▶ _Listed entries_
============================================================

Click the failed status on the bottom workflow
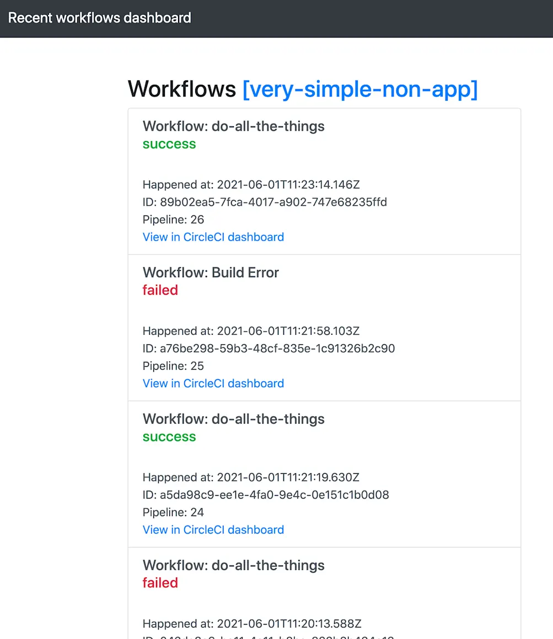 160,582
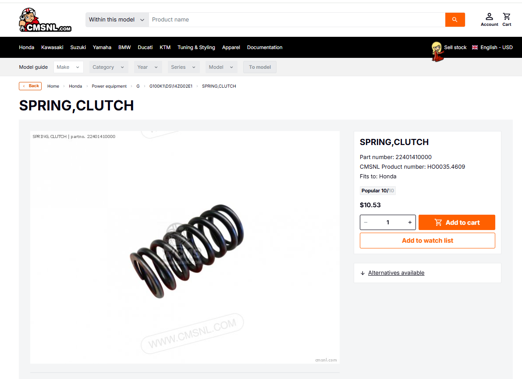The image size is (522, 379).
Task: Open the Make dropdown
Action: click(68, 67)
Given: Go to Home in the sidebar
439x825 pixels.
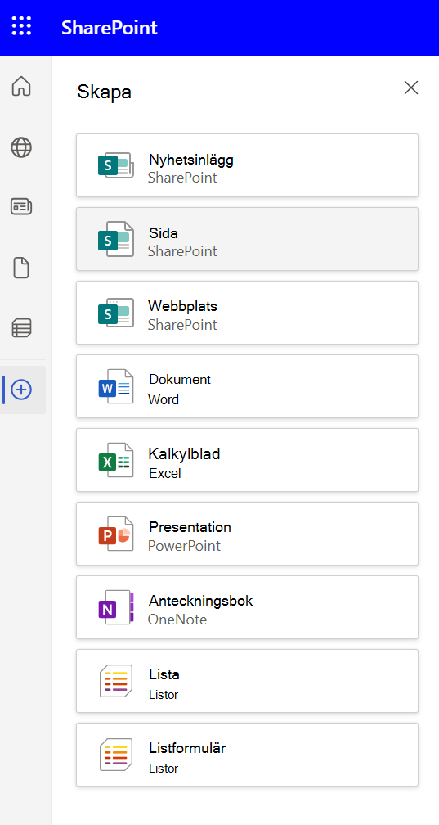Looking at the screenshot, I should tap(21, 86).
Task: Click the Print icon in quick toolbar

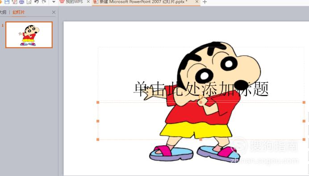Action: [x=21, y=2]
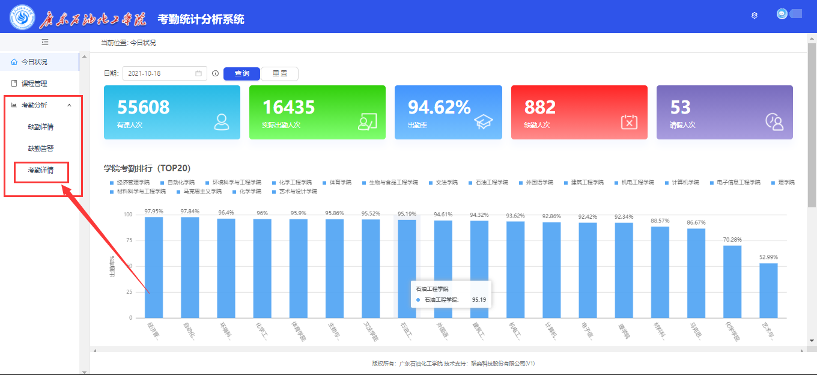Select 缺勤告警 submenu item

coord(41,148)
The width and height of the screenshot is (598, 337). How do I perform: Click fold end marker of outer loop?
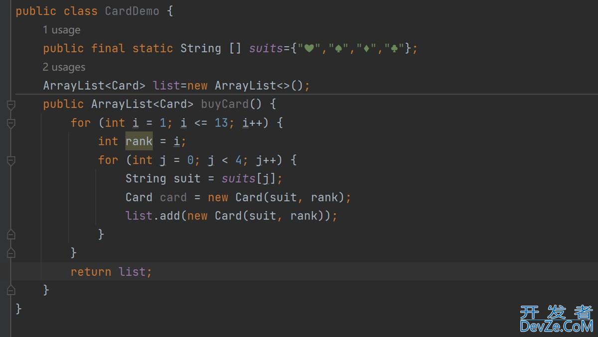(x=11, y=253)
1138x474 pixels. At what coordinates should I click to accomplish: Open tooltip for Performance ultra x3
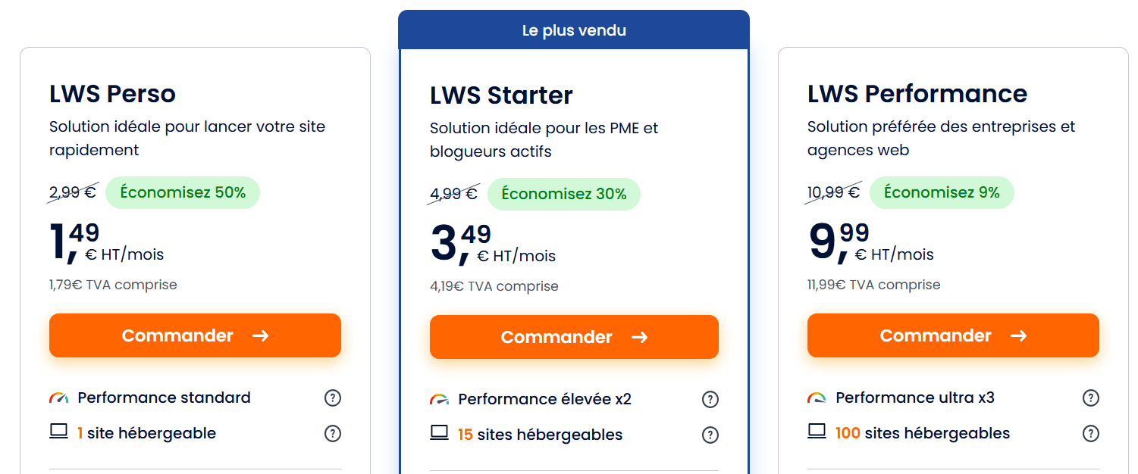point(1091,397)
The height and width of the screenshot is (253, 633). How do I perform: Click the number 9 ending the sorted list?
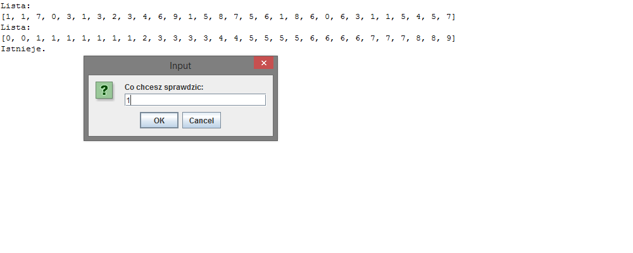pos(449,38)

============================================================

I'd like the material above repeated exactly, with the pictures omitted.

Click the failed status on the bottom workflow
 160,582
The image size is (522, 379).
Task: Open the Make dropdown
Action: click(68, 67)
Given: Go to Home in the sidebar
439x825 pixels.
Looking at the screenshot, I should tap(21, 86).
Task: Click the Print icon in quick toolbar

Action: [x=21, y=2]
Select 缺勤告警 submenu item

coord(41,148)
The width and height of the screenshot is (598, 337). How do I perform: Click fold end marker of outer loop?
(x=11, y=253)
1138x474 pixels. At what coordinates should I click to accomplish: Open tooltip for Performance ultra x3
point(1091,397)
The height and width of the screenshot is (253, 633). How do I perform: Click the number 9 ending the sorted list?
pos(449,38)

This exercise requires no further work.